Foundation of Bangor – Madog the Fox – The cathedral – Owen Gwynedd – Visit of Archbishop Baldwin – “Lazy-tongs” – Llanidan – Shrine of S. Nidan – Curious phenomenon of the filling stoup – Bust of Edwen – Llanfair – Owen Tudor – The fable of the Welsh pot-girl – Carnarvon – Elen the Road-maker – Maximus – Edward of Carnarvon – Hugh the Fat and Hugh the Wolf – Plas Newydd – Cromlechs – Destruction of prehistoric monuments – The cult of the dead – Llanddwyn – Story of Dwynwen – The holy well – Curious offering in the porch – Penrhyn quarries – Names of slates – Albert Davies – The Hirlas Horn – Lakes – Marchlyn

      BANGOR, pleasantly situated in a green valley, near the sea, sheltered from every rough blast, communicating with Beaumaris by a steamer, or with a ferry across the Menai Straits at Garth, backed by the glorious heathery mountains of Carnedd Dafydd, Elidyr Fawr, and Carnedd Llewelyn, with easy access by the London and North Western line on the one side with the thronged watering-places on the north coast, and with the Snowdon district on the other, serves as a convenient and cheerful centre for excursions, and is preferable on the whole to Carnarvon.
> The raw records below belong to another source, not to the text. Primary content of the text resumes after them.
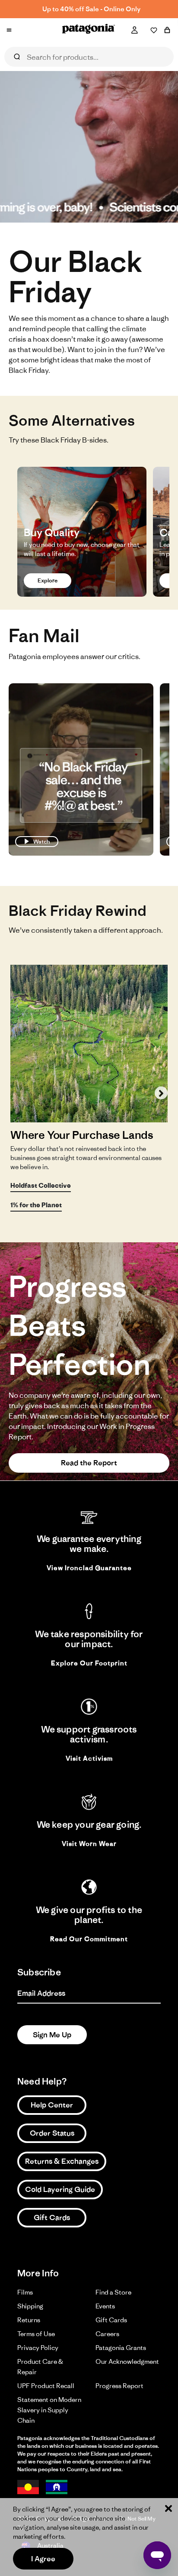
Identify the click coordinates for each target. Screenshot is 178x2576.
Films (25, 2292)
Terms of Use (36, 2334)
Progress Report (119, 2386)
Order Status (52, 2133)
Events (105, 2306)
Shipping (30, 2306)
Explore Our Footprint (89, 1663)
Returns (28, 2320)
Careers (107, 2334)
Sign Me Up (52, 2034)
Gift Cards (52, 2217)
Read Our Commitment (89, 1939)
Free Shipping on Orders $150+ (91, 9)
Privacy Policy (37, 2347)
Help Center (52, 2105)
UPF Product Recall (45, 2386)
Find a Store (113, 2292)
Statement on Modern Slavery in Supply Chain (49, 2409)
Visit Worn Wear (89, 1843)
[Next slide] (161, 1092)
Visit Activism (89, 1758)
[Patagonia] (88, 30)
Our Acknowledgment (127, 2361)
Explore (47, 580)
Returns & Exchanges (62, 2161)
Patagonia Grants (120, 2347)
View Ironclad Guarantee (89, 1568)
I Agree (43, 2558)
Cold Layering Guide (60, 2189)
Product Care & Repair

Bangor was founded by S. Deiniol in the sixth century. Deiniol was grandson of Pabo Post Prydain, whose monument is at Llanbabo, in Anglesey. His father was Dunawd, prince in North Britain, who, to his lasting disgrace, instead of uniting with his fellow-Britons against the Picts, attacked the sons of Urien, king of Rheged or Moray, and met with his deserts, for the Picts drove him from his principality, and he and his sons fled helter-skelter to Wales, where he entered the ecclesiastical estate, as the secular life was closed to him, and became Abbot of Bangor on the Dee, in Flintshire.

      Then came the massacre of the monks there by Ethelfrid in 607, and that Bangor came to an end for ever. Those who had escaped took refuge with Deiniol, who had already settled in Arfon on lands granted him by Caswallon Long-hand. Maelgwn made this new Bangor the seat of a bishop, and Deiniol was the first of the series.

      Bangor had a bishop in the eleventh century who was a great scoundrel. This was Madog Min, or the Fox. He was grandson of the king of Tegeingyl. He entered into a conspiracy with the sons of Edwyn ab Einion, and by his treachery obtained the assassination, in 1021, of Llewelyn ab Seisyll, king of Powys and Deheubarth and Gwynedd, a noble and just prince, under whose good government Wales flourished. Then Madog betrayed Gruffydd, son of Llewelyn, for three hundred head of cattle promised him for his treachery by Harold, king of the Saxons. After the deed was done, however, Harold refused to pay the price of blood, upon which Madog, execrated by his people, fled to Ireland, but the ship in which he was foundered, and of all who were in it he alone was drowned.

      The cathedral lies in a hollow, and though small, is dignified. It has been repeatedly destroyed, first by the Saxons in 1071 and then again laid in ashes by Owen Glyndwr in 1402. It remained in ruins for nearly a century. Then it was patched up, and all the new work was in the Perpendicular style. It has been restored, and a good deal has been added to bring out the earlier work, which was Early English. The Welsh seem never to have developed an independent architectural school or style of their own as have the Bretons.